Maintenant, ce sont des îlots du sud qui font l’objet de convoitise d’agents politiques « ki pe rod zot bout » et aux premières loges, c’est l’île au Phare, pourtant patrimoine historique, qui est l’objet d’une anarchie qui met en péril l’équilibre environnemental de ce lieu chargé d’histoire. Comme souvent, la valeur patrimoniale d’un lieu historique ne fait pas le poids par rapport à son exploitation financière, surtout lorsqu’à l’horizon se profilent des échéances électorales.
« Rod zot bout »
Ceux qui se sont rendus sur l’île au Phare récemment ont témoigné pour Week-End, avec photos à l’appui prises lors de leur très récent périple. Ils déclarent en chœur, choqués et déçus : « On a été choqués de l’état d’insalubrité de cet îlot magnifique, en train de devenir un véritable exemple de cacophonie certains jours. Aux plus mauvais jours des îlots Gabriel, Bernache ou Mangénie. On est revenus dix ans en arrière. Désormais, c’est le commerce qui prime et cela au détriment de la qualité de la nourriture et des services. Des déchets accumulés à même le sol volent avec le vent et s’éparpillent. On a l’impression que l’îlot a été abandonné aux personnes qui ne pensent qu’à se remplir les poches, sans respect pour ce patrimoine et son environnement. »
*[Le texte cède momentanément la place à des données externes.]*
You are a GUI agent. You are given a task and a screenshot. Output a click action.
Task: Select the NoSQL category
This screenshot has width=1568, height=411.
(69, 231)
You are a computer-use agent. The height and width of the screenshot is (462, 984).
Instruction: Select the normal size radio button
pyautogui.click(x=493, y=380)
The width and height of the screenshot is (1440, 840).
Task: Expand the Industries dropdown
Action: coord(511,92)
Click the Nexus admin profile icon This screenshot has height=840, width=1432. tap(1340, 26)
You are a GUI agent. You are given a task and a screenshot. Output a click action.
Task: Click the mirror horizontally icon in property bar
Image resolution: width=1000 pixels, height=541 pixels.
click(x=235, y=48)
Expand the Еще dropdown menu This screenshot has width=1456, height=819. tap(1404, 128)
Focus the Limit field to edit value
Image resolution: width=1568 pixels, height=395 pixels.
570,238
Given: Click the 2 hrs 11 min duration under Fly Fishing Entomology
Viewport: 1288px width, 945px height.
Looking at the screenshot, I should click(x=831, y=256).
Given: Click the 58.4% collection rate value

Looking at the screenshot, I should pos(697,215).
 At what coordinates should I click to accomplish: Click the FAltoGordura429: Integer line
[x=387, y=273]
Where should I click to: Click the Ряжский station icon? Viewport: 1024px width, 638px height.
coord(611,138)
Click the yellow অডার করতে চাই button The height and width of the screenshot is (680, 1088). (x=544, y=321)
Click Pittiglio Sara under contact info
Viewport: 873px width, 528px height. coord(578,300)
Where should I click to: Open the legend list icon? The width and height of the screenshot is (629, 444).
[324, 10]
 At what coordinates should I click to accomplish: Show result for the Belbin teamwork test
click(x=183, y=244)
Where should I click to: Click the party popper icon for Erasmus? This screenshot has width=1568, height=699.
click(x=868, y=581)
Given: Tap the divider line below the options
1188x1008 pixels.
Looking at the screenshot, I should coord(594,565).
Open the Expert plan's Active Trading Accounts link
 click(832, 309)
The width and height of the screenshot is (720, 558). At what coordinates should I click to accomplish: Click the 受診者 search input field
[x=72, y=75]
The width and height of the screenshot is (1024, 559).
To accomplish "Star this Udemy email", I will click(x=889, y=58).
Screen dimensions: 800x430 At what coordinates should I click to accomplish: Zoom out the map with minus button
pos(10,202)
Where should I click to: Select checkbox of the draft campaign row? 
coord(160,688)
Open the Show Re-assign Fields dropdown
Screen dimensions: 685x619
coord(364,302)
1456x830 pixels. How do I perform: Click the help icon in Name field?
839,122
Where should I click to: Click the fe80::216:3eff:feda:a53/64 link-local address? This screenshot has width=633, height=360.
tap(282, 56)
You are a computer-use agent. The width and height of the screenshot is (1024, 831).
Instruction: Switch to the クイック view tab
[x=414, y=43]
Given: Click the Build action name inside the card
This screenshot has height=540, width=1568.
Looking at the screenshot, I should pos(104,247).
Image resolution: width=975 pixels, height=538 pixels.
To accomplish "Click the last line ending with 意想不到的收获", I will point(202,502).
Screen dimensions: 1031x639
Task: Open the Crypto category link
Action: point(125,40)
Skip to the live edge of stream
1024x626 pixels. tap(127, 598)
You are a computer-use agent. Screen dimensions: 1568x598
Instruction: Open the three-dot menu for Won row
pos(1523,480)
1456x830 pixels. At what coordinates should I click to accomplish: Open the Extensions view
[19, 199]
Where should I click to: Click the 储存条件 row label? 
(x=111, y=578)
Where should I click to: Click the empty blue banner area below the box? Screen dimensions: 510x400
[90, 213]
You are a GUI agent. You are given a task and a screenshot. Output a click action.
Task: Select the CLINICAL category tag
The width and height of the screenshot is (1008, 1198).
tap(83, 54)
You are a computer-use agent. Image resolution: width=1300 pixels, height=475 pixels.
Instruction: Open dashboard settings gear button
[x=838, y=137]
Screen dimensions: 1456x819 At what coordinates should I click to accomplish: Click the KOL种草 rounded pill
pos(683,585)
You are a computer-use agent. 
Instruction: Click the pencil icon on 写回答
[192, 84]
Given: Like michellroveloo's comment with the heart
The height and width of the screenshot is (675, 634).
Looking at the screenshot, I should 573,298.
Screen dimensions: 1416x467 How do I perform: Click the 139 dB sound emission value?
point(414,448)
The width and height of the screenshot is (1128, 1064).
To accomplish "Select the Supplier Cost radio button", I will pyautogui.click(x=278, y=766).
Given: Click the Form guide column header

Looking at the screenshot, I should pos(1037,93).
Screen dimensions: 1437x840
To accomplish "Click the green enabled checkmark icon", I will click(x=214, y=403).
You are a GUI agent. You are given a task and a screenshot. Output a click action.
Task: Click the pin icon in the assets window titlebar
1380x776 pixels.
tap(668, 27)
Nos interlocuteurs, des visiteurs mais aussi un exploitant historique du lieu parlent d’un va-et-vient incessant d’embarcations, dont de puissants hors-bord qui portent atteinte à la vie du littoral proche des lieux d’embarcation ou de débarquement sur cette île. Prises proches du phare en surplomb, les photos laissent voir ces marquises, colorées, qui servent de protection contre le soleil pour «la cuisine » et la « salle à manger». En outre, le lieu est dépourvu d’un minimum d’infrastructures et chacun peut imaginer le spectacle et à quoi peut servir le Phare qui n’est point entretenu et qui sert à l’occasion de lieu de dépôt pour le matériel des exploitants de l’île. Certains disent avoir vu des visiteurs s’approprier des pierres du phare pour les ramener à la maison comme trophées ou souvenirs !
Que font les gardes-côtes devant ce va-et-vient excessif de bateaux ? Que font les autorités pour agir et faire appliquer la réglementation comme ce fut le cas dans le passé dans les autres îlots autour de l’île ? Pour l’île au Phare, il est urgent d’agir pour qu’elle garde son cachet et pour que la région de Mahébourg et son littoral préservent leur authenticité…surtout après la catastrophe traumatisante de la pollution engendrée par l’échouage du Wakashio en 2020.